▸ **Work request 1**
Answer these questions from the Gloeden excerpt:
(a) According to the first paragraph, what illusion did Gloeden give Northern Europe?
(b) What did the fascist regime venerate and censor?
(c) What were the glass plates recast as?
▸ **Work request 2**
Repeat word for word the part of the Gloeden excerpt starting at "If the salons" and ending at "had become suspect.".
▸ **Work request 3**
Carry on the excerpt about Baron Gloeden and his photographs from the point where it stops.

▸ **Excerpt provided**
---

If the salons shimmered, they did so on borrowed radiance. The young men, the ruins, the myths—they made the guests feel classical. And in that feeling, Gloeden succeeded. He gave Northern Europe the illusion of antiquity with none of its ash. A revival of Greece with the camera as oracle, the villa as shrine, and Sicily as altar.


A Legacy in Exile

By the time fascism clenched Italy in its lacquered fist, the Baron was no longer merely decadent—he was dangerous. In a regime that venerated marble muscle and censored desire, Gloeden’s sun-streaked ephebes became liabilities. The same glass plates that once adorned drawing rooms were suddenly recast as degeneracy. The dream had become suspect.

---

▸ **Data excerpts**
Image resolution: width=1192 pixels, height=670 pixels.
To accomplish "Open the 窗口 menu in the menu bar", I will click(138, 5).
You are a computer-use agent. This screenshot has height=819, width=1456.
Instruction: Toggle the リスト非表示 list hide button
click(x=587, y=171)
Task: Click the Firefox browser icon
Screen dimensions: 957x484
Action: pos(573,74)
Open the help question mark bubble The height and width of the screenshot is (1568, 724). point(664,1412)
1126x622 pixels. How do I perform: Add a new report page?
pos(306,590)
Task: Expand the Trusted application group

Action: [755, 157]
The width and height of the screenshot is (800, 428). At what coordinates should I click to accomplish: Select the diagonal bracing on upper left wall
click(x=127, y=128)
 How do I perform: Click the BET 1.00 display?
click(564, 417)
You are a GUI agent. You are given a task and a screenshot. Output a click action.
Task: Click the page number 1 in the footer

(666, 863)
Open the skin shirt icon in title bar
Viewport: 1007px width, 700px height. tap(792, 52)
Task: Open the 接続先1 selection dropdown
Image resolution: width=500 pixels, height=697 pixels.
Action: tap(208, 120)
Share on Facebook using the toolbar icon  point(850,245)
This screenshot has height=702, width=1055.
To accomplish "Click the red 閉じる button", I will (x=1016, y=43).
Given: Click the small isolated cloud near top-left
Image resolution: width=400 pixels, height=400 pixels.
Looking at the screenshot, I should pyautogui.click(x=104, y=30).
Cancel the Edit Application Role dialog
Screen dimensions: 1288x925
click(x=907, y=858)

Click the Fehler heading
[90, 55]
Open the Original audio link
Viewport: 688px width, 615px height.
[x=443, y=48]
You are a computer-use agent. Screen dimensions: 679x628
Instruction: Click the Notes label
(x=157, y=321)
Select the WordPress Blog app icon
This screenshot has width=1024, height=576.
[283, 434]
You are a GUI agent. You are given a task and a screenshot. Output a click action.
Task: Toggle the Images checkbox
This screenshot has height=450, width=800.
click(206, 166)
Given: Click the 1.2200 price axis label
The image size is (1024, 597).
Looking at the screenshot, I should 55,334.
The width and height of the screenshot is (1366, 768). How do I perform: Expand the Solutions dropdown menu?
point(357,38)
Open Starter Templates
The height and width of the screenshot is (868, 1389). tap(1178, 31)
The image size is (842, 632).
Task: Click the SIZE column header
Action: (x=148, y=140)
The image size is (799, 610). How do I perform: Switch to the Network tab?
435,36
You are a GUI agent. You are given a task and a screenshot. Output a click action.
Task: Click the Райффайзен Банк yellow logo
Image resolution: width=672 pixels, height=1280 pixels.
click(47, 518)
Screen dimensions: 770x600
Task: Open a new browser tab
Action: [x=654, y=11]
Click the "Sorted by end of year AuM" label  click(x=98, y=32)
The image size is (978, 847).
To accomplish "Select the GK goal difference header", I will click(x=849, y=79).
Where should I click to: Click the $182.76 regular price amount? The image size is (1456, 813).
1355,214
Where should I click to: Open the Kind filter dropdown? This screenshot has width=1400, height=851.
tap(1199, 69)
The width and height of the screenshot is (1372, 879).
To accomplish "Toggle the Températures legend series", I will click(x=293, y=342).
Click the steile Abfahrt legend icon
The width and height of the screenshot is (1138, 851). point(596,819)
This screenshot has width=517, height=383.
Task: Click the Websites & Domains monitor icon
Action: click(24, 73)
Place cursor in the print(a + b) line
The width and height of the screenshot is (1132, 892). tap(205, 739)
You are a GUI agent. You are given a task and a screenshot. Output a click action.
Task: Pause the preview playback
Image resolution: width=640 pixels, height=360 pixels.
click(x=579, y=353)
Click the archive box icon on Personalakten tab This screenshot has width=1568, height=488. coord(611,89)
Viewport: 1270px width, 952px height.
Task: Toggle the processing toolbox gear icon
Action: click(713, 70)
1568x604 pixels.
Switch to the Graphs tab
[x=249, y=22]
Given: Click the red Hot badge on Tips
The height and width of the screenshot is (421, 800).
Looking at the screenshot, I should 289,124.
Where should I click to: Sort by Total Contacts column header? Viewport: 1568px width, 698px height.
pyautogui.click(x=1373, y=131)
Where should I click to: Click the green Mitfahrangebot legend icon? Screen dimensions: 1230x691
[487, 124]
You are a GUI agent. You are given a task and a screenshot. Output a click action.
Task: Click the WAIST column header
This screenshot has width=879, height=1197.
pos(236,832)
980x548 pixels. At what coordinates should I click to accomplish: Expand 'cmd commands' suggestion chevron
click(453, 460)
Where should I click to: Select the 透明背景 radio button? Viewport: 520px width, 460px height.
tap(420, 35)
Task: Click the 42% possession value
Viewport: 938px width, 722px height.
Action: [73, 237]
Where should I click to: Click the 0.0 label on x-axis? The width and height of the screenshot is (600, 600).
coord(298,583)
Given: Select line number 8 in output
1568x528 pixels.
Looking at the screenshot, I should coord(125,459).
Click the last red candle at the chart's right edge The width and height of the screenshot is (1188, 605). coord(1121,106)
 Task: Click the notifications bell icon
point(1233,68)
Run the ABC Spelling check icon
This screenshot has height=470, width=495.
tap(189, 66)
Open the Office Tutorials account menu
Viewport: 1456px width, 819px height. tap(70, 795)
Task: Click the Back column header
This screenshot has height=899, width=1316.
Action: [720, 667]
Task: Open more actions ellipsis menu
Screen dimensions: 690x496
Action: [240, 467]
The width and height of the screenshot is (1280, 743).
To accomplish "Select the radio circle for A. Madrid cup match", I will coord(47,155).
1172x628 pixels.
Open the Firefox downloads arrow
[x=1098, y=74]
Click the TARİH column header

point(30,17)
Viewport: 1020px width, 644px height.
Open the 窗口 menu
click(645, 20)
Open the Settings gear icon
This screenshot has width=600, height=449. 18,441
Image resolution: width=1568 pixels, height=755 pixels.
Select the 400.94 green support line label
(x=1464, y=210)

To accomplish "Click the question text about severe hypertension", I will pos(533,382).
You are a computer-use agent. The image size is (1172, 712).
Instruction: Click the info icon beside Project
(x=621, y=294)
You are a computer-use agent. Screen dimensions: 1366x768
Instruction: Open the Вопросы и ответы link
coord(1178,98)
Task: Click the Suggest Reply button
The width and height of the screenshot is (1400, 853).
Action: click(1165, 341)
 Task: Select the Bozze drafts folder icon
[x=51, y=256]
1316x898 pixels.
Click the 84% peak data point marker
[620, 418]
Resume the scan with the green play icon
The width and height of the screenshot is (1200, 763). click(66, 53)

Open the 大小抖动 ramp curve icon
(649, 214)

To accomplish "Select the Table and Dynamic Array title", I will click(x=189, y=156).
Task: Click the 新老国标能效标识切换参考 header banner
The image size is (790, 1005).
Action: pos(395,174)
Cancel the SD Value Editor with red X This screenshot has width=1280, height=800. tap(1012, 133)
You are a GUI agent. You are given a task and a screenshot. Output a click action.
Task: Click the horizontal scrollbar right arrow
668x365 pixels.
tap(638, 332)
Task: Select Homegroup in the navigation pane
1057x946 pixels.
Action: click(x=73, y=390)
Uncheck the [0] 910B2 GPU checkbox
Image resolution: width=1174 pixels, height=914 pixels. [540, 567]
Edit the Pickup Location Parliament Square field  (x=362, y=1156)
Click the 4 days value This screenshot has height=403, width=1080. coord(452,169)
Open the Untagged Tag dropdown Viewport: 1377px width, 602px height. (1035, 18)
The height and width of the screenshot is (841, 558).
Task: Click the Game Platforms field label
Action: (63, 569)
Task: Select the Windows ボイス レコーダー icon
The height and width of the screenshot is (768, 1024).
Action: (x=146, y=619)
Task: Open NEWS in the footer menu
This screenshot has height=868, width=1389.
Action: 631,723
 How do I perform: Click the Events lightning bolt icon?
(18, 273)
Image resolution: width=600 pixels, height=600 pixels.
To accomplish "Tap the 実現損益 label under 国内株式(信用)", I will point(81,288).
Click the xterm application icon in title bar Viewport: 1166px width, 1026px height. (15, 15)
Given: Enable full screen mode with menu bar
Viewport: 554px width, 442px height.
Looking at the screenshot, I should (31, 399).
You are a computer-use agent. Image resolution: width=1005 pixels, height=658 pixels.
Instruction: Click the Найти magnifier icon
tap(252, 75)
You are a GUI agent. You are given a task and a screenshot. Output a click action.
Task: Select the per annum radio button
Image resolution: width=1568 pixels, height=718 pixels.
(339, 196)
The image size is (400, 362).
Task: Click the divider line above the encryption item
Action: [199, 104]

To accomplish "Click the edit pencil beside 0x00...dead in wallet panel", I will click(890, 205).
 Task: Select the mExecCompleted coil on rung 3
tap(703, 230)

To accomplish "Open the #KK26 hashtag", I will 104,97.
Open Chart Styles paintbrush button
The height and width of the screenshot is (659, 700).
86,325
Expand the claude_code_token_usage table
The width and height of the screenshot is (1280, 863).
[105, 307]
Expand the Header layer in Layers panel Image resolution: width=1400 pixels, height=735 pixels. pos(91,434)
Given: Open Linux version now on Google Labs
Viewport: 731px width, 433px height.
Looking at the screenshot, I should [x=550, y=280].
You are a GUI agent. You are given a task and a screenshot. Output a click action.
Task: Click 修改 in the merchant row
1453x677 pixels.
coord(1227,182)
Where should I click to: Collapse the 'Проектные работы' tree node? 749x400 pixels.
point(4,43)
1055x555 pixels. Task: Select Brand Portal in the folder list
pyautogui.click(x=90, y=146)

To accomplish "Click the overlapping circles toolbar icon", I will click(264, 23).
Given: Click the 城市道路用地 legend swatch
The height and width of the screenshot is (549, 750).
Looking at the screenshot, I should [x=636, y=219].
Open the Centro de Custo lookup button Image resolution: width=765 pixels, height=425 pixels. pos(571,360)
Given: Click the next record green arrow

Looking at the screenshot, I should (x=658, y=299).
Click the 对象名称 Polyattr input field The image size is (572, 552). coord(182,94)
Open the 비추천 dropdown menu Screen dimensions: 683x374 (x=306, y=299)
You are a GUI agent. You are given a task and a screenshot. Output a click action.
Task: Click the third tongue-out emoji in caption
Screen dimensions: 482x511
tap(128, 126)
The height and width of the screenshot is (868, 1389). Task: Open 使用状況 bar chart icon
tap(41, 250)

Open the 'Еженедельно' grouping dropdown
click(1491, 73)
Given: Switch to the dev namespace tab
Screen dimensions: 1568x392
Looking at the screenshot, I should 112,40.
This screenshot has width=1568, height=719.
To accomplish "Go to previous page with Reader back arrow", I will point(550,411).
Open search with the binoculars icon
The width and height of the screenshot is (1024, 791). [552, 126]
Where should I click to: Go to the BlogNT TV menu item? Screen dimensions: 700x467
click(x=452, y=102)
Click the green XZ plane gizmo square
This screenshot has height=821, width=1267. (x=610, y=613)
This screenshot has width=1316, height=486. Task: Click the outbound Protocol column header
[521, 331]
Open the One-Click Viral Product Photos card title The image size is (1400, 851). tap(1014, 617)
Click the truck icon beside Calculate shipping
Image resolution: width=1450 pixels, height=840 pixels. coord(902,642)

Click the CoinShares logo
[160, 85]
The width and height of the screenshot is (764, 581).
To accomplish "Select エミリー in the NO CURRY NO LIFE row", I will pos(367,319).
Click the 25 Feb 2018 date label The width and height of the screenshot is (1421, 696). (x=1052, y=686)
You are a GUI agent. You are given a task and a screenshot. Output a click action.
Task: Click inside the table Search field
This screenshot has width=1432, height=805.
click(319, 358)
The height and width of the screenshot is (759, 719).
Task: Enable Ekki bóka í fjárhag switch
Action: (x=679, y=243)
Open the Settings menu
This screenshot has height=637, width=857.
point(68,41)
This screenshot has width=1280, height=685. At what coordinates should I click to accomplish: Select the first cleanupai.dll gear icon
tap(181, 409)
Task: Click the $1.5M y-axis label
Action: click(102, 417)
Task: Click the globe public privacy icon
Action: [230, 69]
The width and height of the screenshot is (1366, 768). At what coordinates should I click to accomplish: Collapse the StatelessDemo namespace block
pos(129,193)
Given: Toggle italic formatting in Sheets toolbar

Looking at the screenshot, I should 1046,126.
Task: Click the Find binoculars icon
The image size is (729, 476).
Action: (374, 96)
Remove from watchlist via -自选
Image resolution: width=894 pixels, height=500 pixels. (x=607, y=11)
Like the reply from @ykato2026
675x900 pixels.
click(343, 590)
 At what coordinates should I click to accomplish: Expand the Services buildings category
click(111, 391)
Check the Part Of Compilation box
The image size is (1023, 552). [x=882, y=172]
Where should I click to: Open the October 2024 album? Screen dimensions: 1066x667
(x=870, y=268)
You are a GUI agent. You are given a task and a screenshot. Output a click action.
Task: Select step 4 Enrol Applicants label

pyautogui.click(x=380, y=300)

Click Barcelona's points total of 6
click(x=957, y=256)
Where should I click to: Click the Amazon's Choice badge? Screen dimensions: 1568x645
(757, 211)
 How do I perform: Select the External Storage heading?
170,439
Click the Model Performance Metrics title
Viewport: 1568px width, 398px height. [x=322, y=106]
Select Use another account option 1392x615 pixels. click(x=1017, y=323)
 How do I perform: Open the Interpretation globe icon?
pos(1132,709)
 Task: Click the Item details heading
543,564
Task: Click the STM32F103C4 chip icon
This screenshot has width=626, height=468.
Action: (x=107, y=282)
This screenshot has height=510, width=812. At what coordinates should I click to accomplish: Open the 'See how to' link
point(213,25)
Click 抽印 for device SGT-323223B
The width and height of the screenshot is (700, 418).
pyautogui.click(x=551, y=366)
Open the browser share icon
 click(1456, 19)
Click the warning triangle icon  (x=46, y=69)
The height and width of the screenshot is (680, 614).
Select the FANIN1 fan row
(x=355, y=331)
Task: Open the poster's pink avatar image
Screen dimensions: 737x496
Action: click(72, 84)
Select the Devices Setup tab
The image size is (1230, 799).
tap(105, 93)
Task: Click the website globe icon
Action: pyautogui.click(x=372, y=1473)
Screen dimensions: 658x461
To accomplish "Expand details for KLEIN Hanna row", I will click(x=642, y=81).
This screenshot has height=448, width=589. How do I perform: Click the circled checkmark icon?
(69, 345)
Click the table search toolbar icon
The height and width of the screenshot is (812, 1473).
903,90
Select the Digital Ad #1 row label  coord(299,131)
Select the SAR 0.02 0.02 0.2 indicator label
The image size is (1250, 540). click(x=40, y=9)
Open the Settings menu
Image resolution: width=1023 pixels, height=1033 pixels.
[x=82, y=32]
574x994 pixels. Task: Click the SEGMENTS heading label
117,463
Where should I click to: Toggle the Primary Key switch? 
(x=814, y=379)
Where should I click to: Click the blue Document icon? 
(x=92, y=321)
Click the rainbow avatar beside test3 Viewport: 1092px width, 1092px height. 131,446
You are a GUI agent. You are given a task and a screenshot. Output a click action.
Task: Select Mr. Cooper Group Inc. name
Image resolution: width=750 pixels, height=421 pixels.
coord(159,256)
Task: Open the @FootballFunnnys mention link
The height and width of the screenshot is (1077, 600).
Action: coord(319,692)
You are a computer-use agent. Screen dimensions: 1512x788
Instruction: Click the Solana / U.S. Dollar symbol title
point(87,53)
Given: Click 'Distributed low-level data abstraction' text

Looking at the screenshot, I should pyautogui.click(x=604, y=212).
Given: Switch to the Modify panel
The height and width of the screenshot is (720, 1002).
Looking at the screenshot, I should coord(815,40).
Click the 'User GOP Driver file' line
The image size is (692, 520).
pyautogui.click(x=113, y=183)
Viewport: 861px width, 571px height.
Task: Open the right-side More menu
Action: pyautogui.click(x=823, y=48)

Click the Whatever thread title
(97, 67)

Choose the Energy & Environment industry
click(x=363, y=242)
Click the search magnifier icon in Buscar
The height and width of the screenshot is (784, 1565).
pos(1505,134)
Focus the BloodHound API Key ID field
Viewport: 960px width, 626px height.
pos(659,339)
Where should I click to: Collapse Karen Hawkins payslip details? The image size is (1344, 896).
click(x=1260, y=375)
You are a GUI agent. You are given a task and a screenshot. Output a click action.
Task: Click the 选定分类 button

---

▸ **Response box 1**
(a) The illusion of antiquity with none of its ash.
(b) It venerated marble muscle and censored desire.
(c) Degeneracy.

▸ **Response box 2**
If the salons shimmered, they did so on borrowed radiance. The young men, the ruins, the myths—they made the guests feel classical. And in that feeling, Gloeden succeeded. He gave Northern Europe the illusion of antiquity with none of its ash. A revival of Greece with the camera as oracle, the villa as shrine, and Sicily as altar.


A Legacy in Exile

By the time fascism clenched Italy in its lacquered fist, the Baron was no longer merely decadent—he was dangerous. In a regime that venerated marble muscle and censored desire, Gloeden’s sun-streaked ephebes became liabilities. The same glass plates that once adorned drawing rooms were suddenly recast as degeneracy. The dream had become suspect.

▸ **Response box 3**
The crackdown was methodical. Police ransacked his archives, branding the photographs as pornographic rather than poetic. Nearly three thousand negatives were shattered, emulsions liquified under state decree. His mythic Arcadia, once preserved in light, was turned to ash under Mussolini’s nationalism.

After his death in 1931, silence returned to Taormina. The young men aged into laborers or disappeared. The villa went dark. For decades, Gloeden’s name was scrubbed from official narratives, surviving only in whispers and footnotes. Even as the Nazi regime fetishized Greek statuary, it rejected the Baron’s Mediterranean vision—his queerness too explicit, his myth too embodied.

But myth, once conjured, resists erasure. By the time the 1960s rolled in on waves of sexual revolution, Gloeden’s work resurfaced—first among collectors, then in zines, then as relics of defiant tenderness. Scholars began to excavate what had been buried: not pornography, but provocation. Not exploitation alone, but invention.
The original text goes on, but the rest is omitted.